Não pode haver acaso, nem “improvisação” na pintura de nossas igrejas.
Cristo jamais está sozinho, conforme o argumento de São João Damasceno. Ele
está sempre com Seus santos, que são Seus amigos por todo o sempre. Cristo é a
Cabeça, e os verdadeiros fiéis são Seu Corpo. Nas igrejas antigas, toda a
Igreja Triunfante tinha que ser representada sobre as paredes. Repetimos, não
se tratava de decoração, nem de uma mera história contada em cores e linhas
para os ignorantes e os iletrados. Antes, tratava-se de uma visão da realidade
invisível da Igreja. Todo o mundo celestial estava representado sobre as
paredes, porque ele estava presente ali, embora invisivelmente. Nós sempre
rezamos a Deus na Divina Liturgia, durante a Pequena Entrada, que “conceda que,
juntamente com a nossa entrada, se realize também a dos (Teus) santos Anjos que
conosco concelebram (e glorificam a Tua bondade)”. E não há dúvidas de que
nossa prece é atendida. Claro, não vemos os Anjos. Nossa vista é fraca. Mas é
dito que São Serafim costumava vê-los, pois eles de fato estavam lá. O eleito
do Senhor podia vê-los, e a toda a Igreja Triunfante. “Quando nos encontramos
no templo em Tua glória, parece-nos estarmos nos Céus”.

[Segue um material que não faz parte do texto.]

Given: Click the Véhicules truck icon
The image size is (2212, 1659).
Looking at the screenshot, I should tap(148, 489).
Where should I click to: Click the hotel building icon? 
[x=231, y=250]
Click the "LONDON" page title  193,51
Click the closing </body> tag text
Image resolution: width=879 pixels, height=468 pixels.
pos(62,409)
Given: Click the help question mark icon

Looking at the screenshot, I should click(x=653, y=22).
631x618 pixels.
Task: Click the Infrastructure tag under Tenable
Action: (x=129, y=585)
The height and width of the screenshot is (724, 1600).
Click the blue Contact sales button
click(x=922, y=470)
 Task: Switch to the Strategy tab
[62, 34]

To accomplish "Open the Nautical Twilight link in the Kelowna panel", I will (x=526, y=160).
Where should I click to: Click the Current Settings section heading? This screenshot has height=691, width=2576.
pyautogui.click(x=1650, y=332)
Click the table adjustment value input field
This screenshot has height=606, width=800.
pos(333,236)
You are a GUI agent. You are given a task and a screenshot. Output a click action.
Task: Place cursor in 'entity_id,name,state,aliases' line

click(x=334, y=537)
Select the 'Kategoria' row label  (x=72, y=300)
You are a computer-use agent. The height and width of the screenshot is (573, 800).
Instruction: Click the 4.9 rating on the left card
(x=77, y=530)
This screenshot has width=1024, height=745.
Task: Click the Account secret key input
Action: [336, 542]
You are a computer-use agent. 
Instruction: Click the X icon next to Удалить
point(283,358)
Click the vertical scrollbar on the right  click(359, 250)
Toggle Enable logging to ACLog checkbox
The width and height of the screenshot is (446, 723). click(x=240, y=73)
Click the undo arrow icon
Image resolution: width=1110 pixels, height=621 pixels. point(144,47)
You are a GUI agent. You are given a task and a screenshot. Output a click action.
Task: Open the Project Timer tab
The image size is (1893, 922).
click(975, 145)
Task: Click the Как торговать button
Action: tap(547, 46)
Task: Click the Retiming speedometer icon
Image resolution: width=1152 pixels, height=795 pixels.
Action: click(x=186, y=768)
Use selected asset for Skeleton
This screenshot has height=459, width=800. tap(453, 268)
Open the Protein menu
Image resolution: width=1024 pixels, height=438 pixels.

Assim, é quase natural que no Domingo da Ortodoxia celebremos, não
apenas a restauração da veneração dos Ícones, como ainda comemoremos esse
glorioso coro de testemunhos e fiéis que professaram sua fé, ainda que a custo
de sua segurança terrena, de sua prosperidade e de suas próprias vidas. É um grande
dia para a Igreja. De fato, nesse Domingo celebramos a Igreja do Verbo
Encarnado: celebramos o Amor redentor do Pai, o Amor Crucificado do Filho e a
Amizade do Espírito Santo, que se tornaram visíveis para nós, na companhia de
todos os fiéis, inclusive dos que já estraram no Repouso Celestial, na Alegria
eterna de seu Senhor e Mestre. Os santos Ícones são nosso testemunho da glória
do Reino que virá, e que já está presente entre nós.